# Assignment 3

This assignment gives you practice working with dictionaries and functions.

# Part 1: Dictionaries

Dictionaries map keys to values. Like sets, they must have unique keys, and setting a key twice discards any previous value and keeps the latest one. First let's test your understanding of these concepts:

Consider the following dictionary:

```python
d = {'a': 1,
     'b': 2,
     'a': 3}
```

What is the length of `d`?

What is the value mapped by the key `'a'`?

The length of d is 2. The value mapped by 'a' is 3.
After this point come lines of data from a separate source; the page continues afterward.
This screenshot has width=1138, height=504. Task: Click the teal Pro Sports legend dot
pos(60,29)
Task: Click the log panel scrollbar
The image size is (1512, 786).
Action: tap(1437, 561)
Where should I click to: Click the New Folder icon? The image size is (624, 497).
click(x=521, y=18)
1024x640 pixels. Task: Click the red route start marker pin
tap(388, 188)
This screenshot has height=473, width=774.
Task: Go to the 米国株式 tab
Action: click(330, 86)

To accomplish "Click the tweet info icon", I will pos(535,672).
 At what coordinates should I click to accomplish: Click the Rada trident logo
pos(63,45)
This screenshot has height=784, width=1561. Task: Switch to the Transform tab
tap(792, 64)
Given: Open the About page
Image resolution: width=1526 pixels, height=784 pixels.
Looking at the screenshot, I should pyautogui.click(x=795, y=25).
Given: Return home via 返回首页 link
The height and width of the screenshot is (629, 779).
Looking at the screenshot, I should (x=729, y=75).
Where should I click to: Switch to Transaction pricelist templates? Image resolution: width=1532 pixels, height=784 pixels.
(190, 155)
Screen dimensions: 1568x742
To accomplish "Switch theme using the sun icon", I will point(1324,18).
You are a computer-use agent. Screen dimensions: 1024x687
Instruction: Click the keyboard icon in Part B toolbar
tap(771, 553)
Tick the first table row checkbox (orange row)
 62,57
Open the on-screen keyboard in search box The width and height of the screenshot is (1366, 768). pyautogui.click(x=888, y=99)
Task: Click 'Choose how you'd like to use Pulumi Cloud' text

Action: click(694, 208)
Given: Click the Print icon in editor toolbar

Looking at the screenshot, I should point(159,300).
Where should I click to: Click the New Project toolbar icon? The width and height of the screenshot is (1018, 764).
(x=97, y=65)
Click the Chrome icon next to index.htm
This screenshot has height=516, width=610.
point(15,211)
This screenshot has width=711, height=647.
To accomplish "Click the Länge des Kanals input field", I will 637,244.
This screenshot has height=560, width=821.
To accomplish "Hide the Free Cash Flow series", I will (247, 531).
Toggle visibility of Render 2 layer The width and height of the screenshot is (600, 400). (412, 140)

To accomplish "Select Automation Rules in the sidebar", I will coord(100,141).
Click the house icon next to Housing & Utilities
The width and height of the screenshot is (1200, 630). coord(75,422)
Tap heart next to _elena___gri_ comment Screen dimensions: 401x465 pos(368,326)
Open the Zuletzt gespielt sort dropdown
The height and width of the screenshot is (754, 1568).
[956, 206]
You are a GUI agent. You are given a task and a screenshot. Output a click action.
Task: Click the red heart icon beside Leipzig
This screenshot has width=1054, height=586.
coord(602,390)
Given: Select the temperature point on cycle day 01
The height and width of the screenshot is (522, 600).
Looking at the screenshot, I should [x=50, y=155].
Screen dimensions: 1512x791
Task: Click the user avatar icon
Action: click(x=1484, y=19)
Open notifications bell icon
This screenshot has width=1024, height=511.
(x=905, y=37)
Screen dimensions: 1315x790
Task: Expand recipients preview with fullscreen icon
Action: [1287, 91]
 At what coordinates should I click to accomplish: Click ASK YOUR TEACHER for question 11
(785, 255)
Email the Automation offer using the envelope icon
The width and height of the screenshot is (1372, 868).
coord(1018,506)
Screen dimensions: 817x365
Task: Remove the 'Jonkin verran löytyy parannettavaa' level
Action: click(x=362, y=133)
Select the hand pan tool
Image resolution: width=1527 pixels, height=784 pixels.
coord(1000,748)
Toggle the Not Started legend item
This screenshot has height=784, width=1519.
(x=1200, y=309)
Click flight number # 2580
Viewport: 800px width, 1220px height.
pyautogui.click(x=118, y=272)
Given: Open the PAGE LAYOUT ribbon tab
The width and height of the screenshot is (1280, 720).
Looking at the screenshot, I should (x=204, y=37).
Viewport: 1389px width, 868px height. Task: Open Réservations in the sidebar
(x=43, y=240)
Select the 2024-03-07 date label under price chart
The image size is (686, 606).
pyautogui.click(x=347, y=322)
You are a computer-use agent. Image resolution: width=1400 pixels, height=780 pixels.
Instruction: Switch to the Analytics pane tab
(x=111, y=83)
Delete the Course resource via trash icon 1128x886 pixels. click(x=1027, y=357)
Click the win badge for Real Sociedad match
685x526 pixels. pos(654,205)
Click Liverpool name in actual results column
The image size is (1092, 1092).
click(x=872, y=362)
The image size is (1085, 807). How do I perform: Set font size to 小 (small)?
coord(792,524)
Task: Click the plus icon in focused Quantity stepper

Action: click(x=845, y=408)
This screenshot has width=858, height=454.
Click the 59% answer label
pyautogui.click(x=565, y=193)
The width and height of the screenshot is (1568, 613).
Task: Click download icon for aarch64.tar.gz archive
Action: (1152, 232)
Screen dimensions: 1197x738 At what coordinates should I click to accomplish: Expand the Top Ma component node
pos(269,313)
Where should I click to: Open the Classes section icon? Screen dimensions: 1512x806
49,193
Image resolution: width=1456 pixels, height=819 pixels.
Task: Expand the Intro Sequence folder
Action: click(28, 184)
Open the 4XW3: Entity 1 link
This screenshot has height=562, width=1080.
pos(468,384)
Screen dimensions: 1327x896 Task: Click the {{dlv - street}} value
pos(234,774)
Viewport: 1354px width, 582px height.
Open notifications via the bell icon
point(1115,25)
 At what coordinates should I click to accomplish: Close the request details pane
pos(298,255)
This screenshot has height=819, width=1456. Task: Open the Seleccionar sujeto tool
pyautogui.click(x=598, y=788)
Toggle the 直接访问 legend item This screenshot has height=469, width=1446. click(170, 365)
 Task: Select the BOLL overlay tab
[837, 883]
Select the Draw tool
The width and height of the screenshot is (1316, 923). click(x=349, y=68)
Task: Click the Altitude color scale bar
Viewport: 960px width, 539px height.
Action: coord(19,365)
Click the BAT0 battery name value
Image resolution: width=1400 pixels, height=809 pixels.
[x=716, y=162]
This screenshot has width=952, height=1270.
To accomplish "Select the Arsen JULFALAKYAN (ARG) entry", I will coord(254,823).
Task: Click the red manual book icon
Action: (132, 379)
These properties of dictionaries allow it, like sets, to be very fast for certain operations, such as key-value lookup and assignment. Let's demonstrate this by creating our own frequency distribution (like `nltk.FreqDist`). First we will see how long it takes to construct the frequency distribution using list methods. Since we want to pair each unique word with its count, we go over the set of words and use the `count()` method on the original list to see how many times it appears.

In [1]:
import time
import nltk

alice_words = nltk.corpus.gutenberg.words('carroll-alice.txt')
words_to_count = alice_words[:5000]
unique_words = set(words_to_count)

print('Version 1: using list.count() (give it a few seconds)')
start = time.perf_counter()                # get the start time

fd1 = {}                                   # make a dictionary to hold the frequency distribution
for word in unique_words:                  # only loop over unique words so we don't count each more than once
    fd1[word]= words_to_count.count(word)  # set the word to its count in the original text

stop = time.perf_counter()                 # get the end time
print('Version 1 took {} seconds'.format(stop - start))
print('Alice appears {} times in the first 5000 words'.format(fd1['Alice']))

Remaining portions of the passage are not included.